Actions to take:
(a) Can you update the BLU meeting post between "markw at mohawksoft.com markw" and "usability, maintainability, etc.", inclusive, so that "Virtual Machines" reads "VMs"?
(b) How would the BLU meeting post go on after its last sentence?

Source passage:

·····

[Discuss] Potential Subject for BLU Meeting

markw at mohawksoft.com markw at mohawksoft.com
Tue Oct 26 08:59:48 EDT 2021


Would anyone like to work on this with me?

It would be cool to have some "real world" examples. I have a couple, but
it would be cool if we could give some analysis for "containers" vs
"Virtual Machines" not just the perspective of performance, but also
usability, maintainability, etc.




> I think it may be cool if there were a "deep dive" on virtualization *and*
> containers.
>
> (1) Brief discussion about what virtualization is
> (2) VMware, HyperV, KVM/QEMU, and XEN, what the basic differences are.
> (3) Deep dive on KVM/QEMU
>  (3a) VirtIO
>  (3b) Networking NAT, Bridge
>  (3c) Utilities
> (4) Brief discussion about containers
> (5) LXC, Docker, Podman, and Kubernetes
> (6) Deep dive on Podman
>  (6a) namespaces
>  (6b) Networking
>  (6c) Mapping directories into containers
>  (6d) Utilities
> (7) Examples
>
>
> The above would be a master class and probably have to be a collaborative
> work, but VMs and containers are the foundations of cloud computing and
> covering this stuff would be very helpful to anyone trying to wade through
> this stuff.

·····

Source data:
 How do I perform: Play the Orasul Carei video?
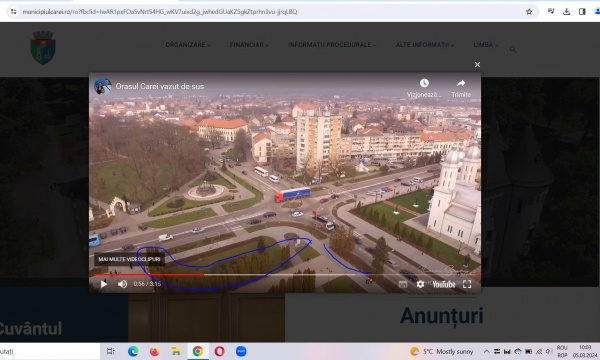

·····

Solved problems:
(a)
markw at mohawksoft.com markw at mohawksoft.com
Tue Oct 26 08:59:48 EDT 2021


Would anyone like to work on this with me?

It would be cool to have some "real world" examples. I have a couple, but
it would be cool if we could give some analysis for "containers" vs
"VMs" not just the perspective of performance, but also
usability, maintainability, etc.

(b)
>
>> If we ignore containers, we've had the following meetings about VMs, I
>> only
>> looked back as far as 2009.
>>
>> April 2019 | Gnome Boxes
>> July 2012 | The Virtual Desktop
>> March 2012 | Red Hat Enterprise Virtualization Manager
>> November 2009 | AMD-V: AMD64 virtualization extension
>> October 2009 | Virtualization on the Desktop
>> February 2009 | Virtualization Deep Dive Day
>>
>> A talk on the current status of VMs would be useful.
>>
>> I run a few VMs at home, but I don't run them on my desktop or laptop
>> machines; I have a rackmount server I purchased on eBay with 32 GB of
>> RAM
>> and24 CPU cores, and I run kvm/quemu on it with CentOS 7 as the OS.
>>
>>
>>
>> On Sat, Oct 23, 2021 at 3:52 PM <markw at mohawksoft.com> wrote:
>>
>>> Containers are NOT a light weight vm. Processes in a container are
>>> processes in the main system.
>>>
>>> Containers are essentially processes run in a chroot jail. The LXC
>>> stuff
>>> in the linux kernel adds a lot of namespace isolation and tools for
>>> containers, but in the end a process in a container are processes in
>>> your
>>> system.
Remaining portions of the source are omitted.